Rangers have made a bold appointment, while the Women's World Cup garners a lot of attention, but does it merit it.
Rangers have made an imaginative and most interesting appointment by putting Mark Warburton in charge of their ailing club and its struggling team next season.
As we know Warburton, previously something in the city of some consequence, having qualified as a football coach, took over Brentford and last season actually got them into the play offs. Though the hope that they might regain their position in the senior division which they lost in 1947, a once lively and successful team having grown old together, was doomed to be frustrated.
I still find it hard to comprehend Rangers’ pitiful descent from dominance into disaster. They too reached their respective play offs last season but were soundly beaten both home and away by Motherwell.
Do we really know what went wrong at Ibrox? How and why did the club fall into the dubious hands of men who let it slip down the divisions? Gone are the days when the so-called Protestant ascendancy in Glasgow put them in a position of which might be called untouchability.
One remembers a shocking disaster in a match at Ibrox when a crush barrier collapsed, spectators were killed; and it turned out that the man appointed to mend the barrier was…a plumber. Yet the club was never prosecuted.
But it’s truly imaginative to appoint Warburton who isn’t even Scottish as Rangers’ managers traditionally have been – sometimes like Struth lasting decades – and when Warburton has had such an unusual variegated career.
I hope he succeeds.
Two leading columnists, Martin Samuel and Rod Liddle, have been somewhat scathing about the attention given to the women’s World Cup games played in Canada and the England team’s prowess.
Pointing out that by objective standards, the level of play is barely modest. I plead guilty, having myself been obliged to report an England women’s international a couple of times in the past, to agree with them.
Indeed I once suggested – doubtless a hanging offence today – that it should be played behind closed doors by consenting adults. Eliciting Dr Johnson’s dictum, admittedly well overtaken by time, that “A woman preaching is like a dog walking on its hind legs. It is not well done but it is surprising to see it done at all.”
Admittedly colossal crowds attended the successes in the USA of a women’s team which won major honours, President Bill Clinton himself attending their triumph. But one felt at the time that such massive attention was given to the women’s prowess because at that time the men’s team had so little to offer. Times, however, have radically changed.
Incidentally, and bewilderingly BBC Radio Five Live broadcast the whole of the women’s team victory over Norway. I’d be most interested to know the listening figures.

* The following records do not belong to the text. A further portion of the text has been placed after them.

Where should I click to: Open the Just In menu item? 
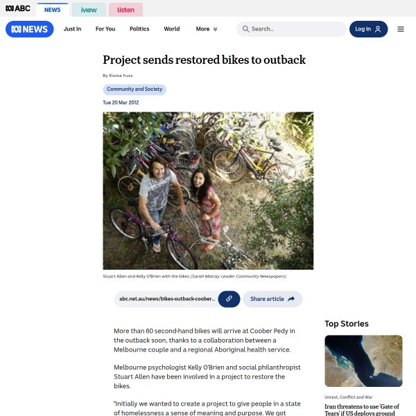tap(72, 29)
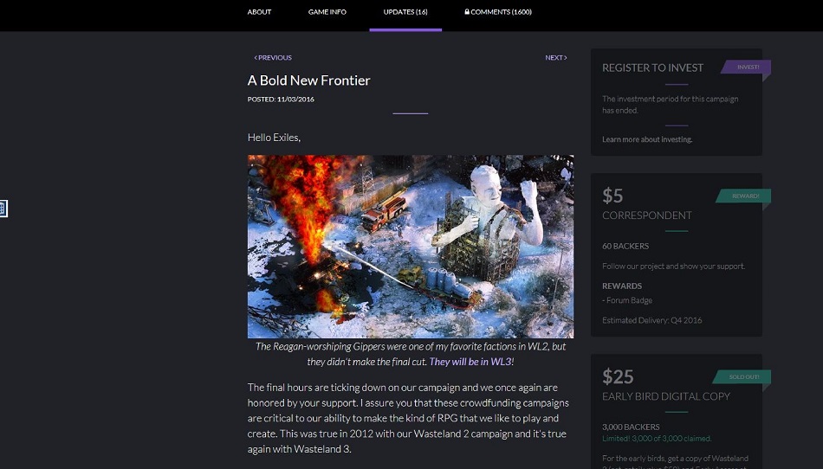Go to the next update

pyautogui.click(x=556, y=58)
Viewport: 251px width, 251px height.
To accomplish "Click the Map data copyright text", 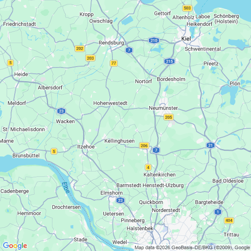I will point(192,247).
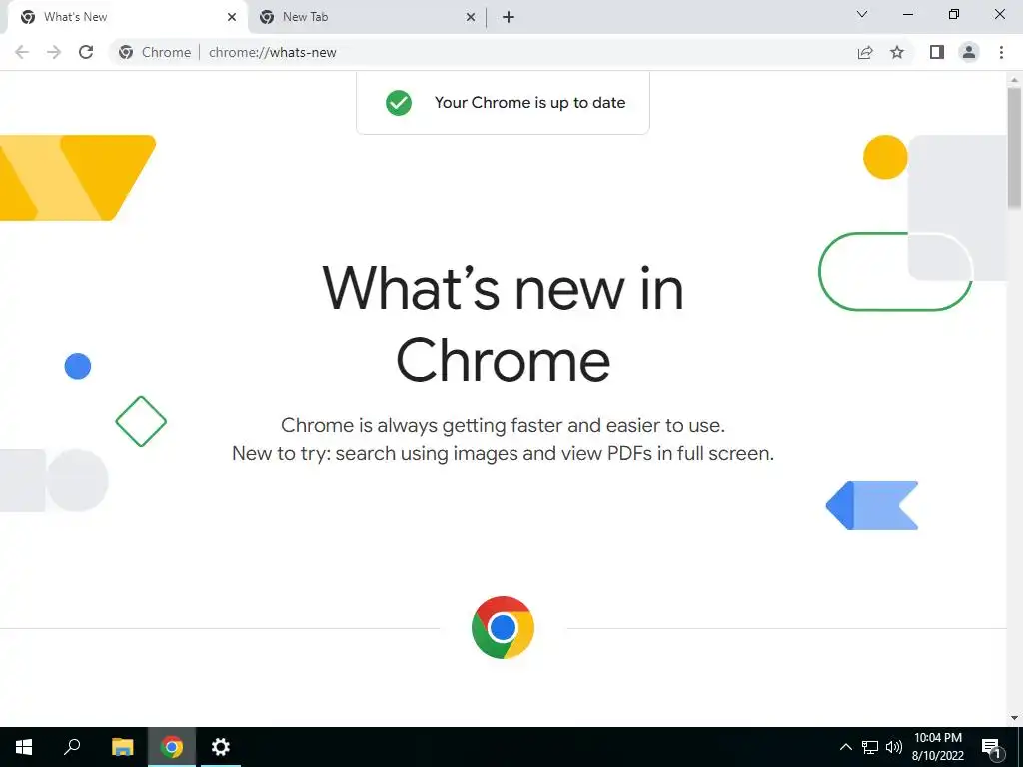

THE inestimable Private Eye have shone a cold bright light on the activities of Heather Rabbats whose position as a so-called independent director of the Football Association seems scarcely compatible with the fact that her husband one Mike Lee was employed by infamous Qatar to promote its ludicrous bid for the 2022 World Cup; and is now reportedly employed to promote its attempt to put on the Olympics.
If Lee can, as indeed he has, insist that he saw no wrong in the way Qatar connived to acquire the World Cup, mountains of subsequent evidence has been beyond dispute; though not sufficiently it seems to deter him from working on the Olympics.
As for his wife. Empty indeed was her gesture early in June in resigning from FIFA’s anti discrimination body, saying it was “unacceptable” that so little had been done to reform FIFA, allegedly “making a stand against FIFA’s corruption,” citing the award to Russia of the 2018 World Cup but not even mentioning Qatar and 2022. Meanwhile she remains with the FA.
Unless I am mistaken, there appears to be the possibility of a form of Rooney Rule being applied to the Football League to the appointment – not of managers or coaches but of assistant coaches.
Since the Rooney Rule itself – whereby all American gridiron clubs are obliged to interview at least one black coach for their managerial job – seems an exercise to me of sheer hypocrisy, I hope nothing of the sort will happen in our own football.
The stark fact is that however many black would be coaches are interviewed, none so far has been appointed. Though English football was for many years plagued by endemic racism, it was never as sullied as American baseball which till 1946 admitted no black players to its two major leagues. Till war hero Jackie Robinson joined Brooklyn Dodgers. In the all-black league Satchel Paige was reckoned to be the best pitcher in the USA.